Task objective
This exercise calls for an exact copy of the data below.

Pixel coordinate grounding data
>>>>>

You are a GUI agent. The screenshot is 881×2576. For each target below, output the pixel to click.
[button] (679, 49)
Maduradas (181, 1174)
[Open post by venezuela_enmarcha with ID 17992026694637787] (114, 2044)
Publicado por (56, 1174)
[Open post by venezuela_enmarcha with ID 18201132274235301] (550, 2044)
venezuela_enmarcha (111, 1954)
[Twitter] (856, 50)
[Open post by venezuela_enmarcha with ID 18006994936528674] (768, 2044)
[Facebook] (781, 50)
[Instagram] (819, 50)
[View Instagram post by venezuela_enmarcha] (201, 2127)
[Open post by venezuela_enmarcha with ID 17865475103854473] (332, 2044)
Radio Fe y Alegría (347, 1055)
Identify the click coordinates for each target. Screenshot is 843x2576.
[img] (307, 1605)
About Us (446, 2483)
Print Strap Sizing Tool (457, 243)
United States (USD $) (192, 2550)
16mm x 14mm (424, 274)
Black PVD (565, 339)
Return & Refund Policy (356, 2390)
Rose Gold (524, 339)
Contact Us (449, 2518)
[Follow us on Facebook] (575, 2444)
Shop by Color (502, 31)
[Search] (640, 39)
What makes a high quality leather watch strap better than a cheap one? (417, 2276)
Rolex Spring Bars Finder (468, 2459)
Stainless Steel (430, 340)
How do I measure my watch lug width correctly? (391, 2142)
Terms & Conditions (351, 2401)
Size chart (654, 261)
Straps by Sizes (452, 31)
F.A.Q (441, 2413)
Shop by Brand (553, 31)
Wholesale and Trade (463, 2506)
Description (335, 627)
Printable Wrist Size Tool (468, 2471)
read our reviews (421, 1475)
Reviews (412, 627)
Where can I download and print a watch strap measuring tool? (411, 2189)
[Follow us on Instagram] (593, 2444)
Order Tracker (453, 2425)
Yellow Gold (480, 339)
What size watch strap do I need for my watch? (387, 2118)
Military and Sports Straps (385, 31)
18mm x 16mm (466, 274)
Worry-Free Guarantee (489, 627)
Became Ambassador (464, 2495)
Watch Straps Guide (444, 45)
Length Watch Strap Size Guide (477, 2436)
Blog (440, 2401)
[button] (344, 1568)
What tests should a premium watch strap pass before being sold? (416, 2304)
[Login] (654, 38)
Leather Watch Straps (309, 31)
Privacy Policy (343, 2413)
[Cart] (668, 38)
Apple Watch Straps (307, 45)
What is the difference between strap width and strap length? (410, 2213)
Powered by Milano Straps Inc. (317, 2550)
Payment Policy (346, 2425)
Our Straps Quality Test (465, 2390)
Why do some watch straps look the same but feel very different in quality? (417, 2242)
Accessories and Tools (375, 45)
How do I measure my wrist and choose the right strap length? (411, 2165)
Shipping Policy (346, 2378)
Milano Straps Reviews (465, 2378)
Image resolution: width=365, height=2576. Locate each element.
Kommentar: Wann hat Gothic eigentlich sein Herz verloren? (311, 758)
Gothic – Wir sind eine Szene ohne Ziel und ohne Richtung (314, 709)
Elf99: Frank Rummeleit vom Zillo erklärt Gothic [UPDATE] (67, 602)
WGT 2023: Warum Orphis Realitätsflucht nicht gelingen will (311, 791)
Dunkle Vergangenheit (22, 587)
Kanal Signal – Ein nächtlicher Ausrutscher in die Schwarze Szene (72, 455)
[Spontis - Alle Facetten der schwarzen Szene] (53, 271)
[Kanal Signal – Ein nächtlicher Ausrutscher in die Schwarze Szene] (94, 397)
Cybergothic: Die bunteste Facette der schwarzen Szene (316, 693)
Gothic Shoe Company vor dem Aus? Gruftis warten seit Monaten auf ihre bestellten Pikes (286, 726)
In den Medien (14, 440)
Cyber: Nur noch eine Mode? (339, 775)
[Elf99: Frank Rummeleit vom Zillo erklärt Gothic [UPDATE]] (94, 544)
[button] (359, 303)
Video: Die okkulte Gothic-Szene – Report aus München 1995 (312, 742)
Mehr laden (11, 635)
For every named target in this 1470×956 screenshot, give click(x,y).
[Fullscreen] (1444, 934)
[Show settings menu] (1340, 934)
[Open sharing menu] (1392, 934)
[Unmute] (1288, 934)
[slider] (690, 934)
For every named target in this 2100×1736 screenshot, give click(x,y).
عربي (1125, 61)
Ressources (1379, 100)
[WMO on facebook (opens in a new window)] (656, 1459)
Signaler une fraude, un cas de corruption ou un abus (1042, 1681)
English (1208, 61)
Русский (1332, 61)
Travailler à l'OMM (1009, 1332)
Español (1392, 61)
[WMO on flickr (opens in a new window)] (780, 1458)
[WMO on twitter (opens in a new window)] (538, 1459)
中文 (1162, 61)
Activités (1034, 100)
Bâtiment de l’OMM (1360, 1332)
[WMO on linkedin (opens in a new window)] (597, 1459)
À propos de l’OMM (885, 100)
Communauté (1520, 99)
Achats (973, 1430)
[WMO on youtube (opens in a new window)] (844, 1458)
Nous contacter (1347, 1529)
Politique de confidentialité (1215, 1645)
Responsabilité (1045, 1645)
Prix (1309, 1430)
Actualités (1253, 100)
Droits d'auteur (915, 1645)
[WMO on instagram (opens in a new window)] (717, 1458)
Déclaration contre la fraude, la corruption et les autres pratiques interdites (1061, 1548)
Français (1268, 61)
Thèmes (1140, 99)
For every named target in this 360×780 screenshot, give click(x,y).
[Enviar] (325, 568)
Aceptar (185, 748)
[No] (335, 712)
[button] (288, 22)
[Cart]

<<<<<

Solution to the exercise
You are a GUI agent. The screenshot is 881×2576. For each target below, output the pixel to click.
[button] (679, 49)
Maduradas (181, 1174)
[Open post by venezuela_enmarcha with ID 17992026694637787] (114, 2044)
Publicado por (56, 1174)
[Open post by venezuela_enmarcha with ID 18201132274235301] (550, 2044)
venezuela_enmarcha (111, 1954)
[Twitter] (856, 50)
[Open post by venezuela_enmarcha with ID 18006994936528674] (768, 2044)
[Facebook] (781, 50)
[Instagram] (819, 50)
[View Instagram post by venezuela_enmarcha] (201, 2127)
[Open post by venezuela_enmarcha with ID 17865475103854473] (332, 2044)
Radio Fe y Alegría (347, 1055)
Identify the click coordinates for each target. Screenshot is 843x2576.
[img] (307, 1605)
About Us (446, 2483)
Print Strap Sizing Tool (457, 243)
United States (USD $) (192, 2550)
16mm x 14mm (424, 274)
Black PVD (565, 339)
Return & Refund Policy (356, 2390)
Rose Gold (524, 339)
Contact Us (449, 2518)
[Follow us on Facebook] (575, 2444)
Shop by Color (502, 31)
[Search] (640, 39)
What makes a high quality leather watch strap better than a cheap one? (417, 2276)
Rolex Spring Bars Finder (468, 2459)
Stainless Steel (430, 340)
How do I measure my watch lug width correctly? (391, 2142)
Terms & Conditions (351, 2401)
Size chart (654, 261)
Straps by Sizes (452, 31)
F.A.Q (441, 2413)
Shop by Brand (553, 31)
Wholesale and Trade (463, 2506)
Description (335, 627)
Printable Wrist Size Tool (468, 2471)
read our reviews (421, 1475)
Reviews (412, 627)
Where can I download and print a watch strap measuring tool? (411, 2189)
[Follow us on Instagram] (593, 2444)
Order Tracker (453, 2425)
Yellow Gold (480, 339)
What size watch strap do I need for my watch? (387, 2118)
Military and Sports Straps (385, 31)
18mm x 16mm (466, 274)
Worry-Free Guarantee (489, 627)
Became Ambassador (464, 2495)
Watch Straps Guide (444, 45)
Length Watch Strap Size Guide (477, 2436)
Blog (440, 2401)
[button] (344, 1568)
What tests should a premium watch strap pass before being sold? (416, 2304)
[Login] (654, 38)
Leather Watch Straps (309, 31)
Privacy Policy (343, 2413)
[Cart] (668, 38)
Apple Watch Straps (307, 45)
What is the difference between strap width and strap length? (410, 2213)
Powered by Milano Straps Inc. (317, 2550)
Payment Policy (346, 2425)
Our Straps Quality Test (465, 2390)
Why do some watch straps look the same but feel very different in quality? (417, 2242)
Accessories and Tools (375, 45)
How do I measure my wrist and choose the right strap length? (411, 2165)
Shipping Policy (346, 2378)
Milano Straps Reviews (465, 2378)
Image resolution: width=365, height=2576. Locate each element.
Kommentar: Wann hat Gothic eigentlich sein Herz verloren? (311, 758)
Gothic – Wir sind eine Szene ohne Ziel und ohne Richtung (314, 709)
Elf99: Frank Rummeleit vom Zillo erklärt Gothic [UPDATE] (67, 602)
WGT 2023: Warum Orphis Realitätsflucht nicht gelingen will (311, 791)
Dunkle Vergangenheit (22, 587)
Kanal Signal – Ein nächtlicher Ausrutscher in die Schwarze Szene (72, 455)
[Spontis - Alle Facetten der schwarzen Szene] (53, 271)
[Kanal Signal – Ein nächtlicher Ausrutscher in die Schwarze Szene] (94, 397)
Cybergothic: Die bunteste Facette der schwarzen Szene (316, 693)
Gothic Shoe Company vor dem Aus? Gruftis warten seit Monaten auf ihre bestellten Pikes (286, 726)
In den Medien (14, 440)
Cyber: Nur noch eine Mode? (339, 775)
[Elf99: Frank Rummeleit vom Zillo erklärt Gothic [UPDATE]] (94, 544)
[button] (359, 303)
Video: Die okkulte Gothic-Szene – Report aus München 1995 (312, 742)
Mehr laden (11, 635)
For every named target in this 1470×956 screenshot, give click(x,y).
[Fullscreen] (1444, 934)
[Show settings menu] (1340, 934)
[Open sharing menu] (1392, 934)
[Unmute] (1288, 934)
[slider] (690, 934)
For every named target in this 2100×1736 screenshot, give click(x,y).
عربي (1125, 61)
Ressources (1379, 100)
[WMO on facebook (opens in a new window)] (656, 1459)
Signaler une fraude, un cas de corruption ou un abus (1042, 1681)
English (1208, 61)
Русский (1332, 61)
Travailler à l'OMM (1009, 1332)
Español (1392, 61)
[WMO on flickr (opens in a new window)] (780, 1458)
[WMO on twitter (opens in a new window)] (538, 1459)
中文 (1162, 61)
Activités (1034, 100)
Bâtiment de l’OMM (1360, 1332)
[WMO on linkedin (opens in a new window)] (597, 1459)
À propos de l’OMM (885, 100)
Communauté (1520, 99)
Achats (973, 1430)
[WMO on youtube (opens in a new window)] (844, 1458)
Nous contacter (1347, 1529)
Politique de confidentialité (1215, 1645)
Responsabilité (1045, 1645)
Prix (1309, 1430)
Actualités (1253, 100)
Droits d'auteur (915, 1645)
[WMO on instagram (opens in a new window)] (717, 1458)
Déclaration contre la fraude, la corruption et les autres pratiques interdites (1061, 1548)
Français (1268, 61)
Thèmes (1140, 99)
For every named target in this 360×780 screenshot, give click(x,y).
[Enviar] (325, 568)
Aceptar (185, 748)
[No] (335, 712)
[button] (288, 22)
[Cart]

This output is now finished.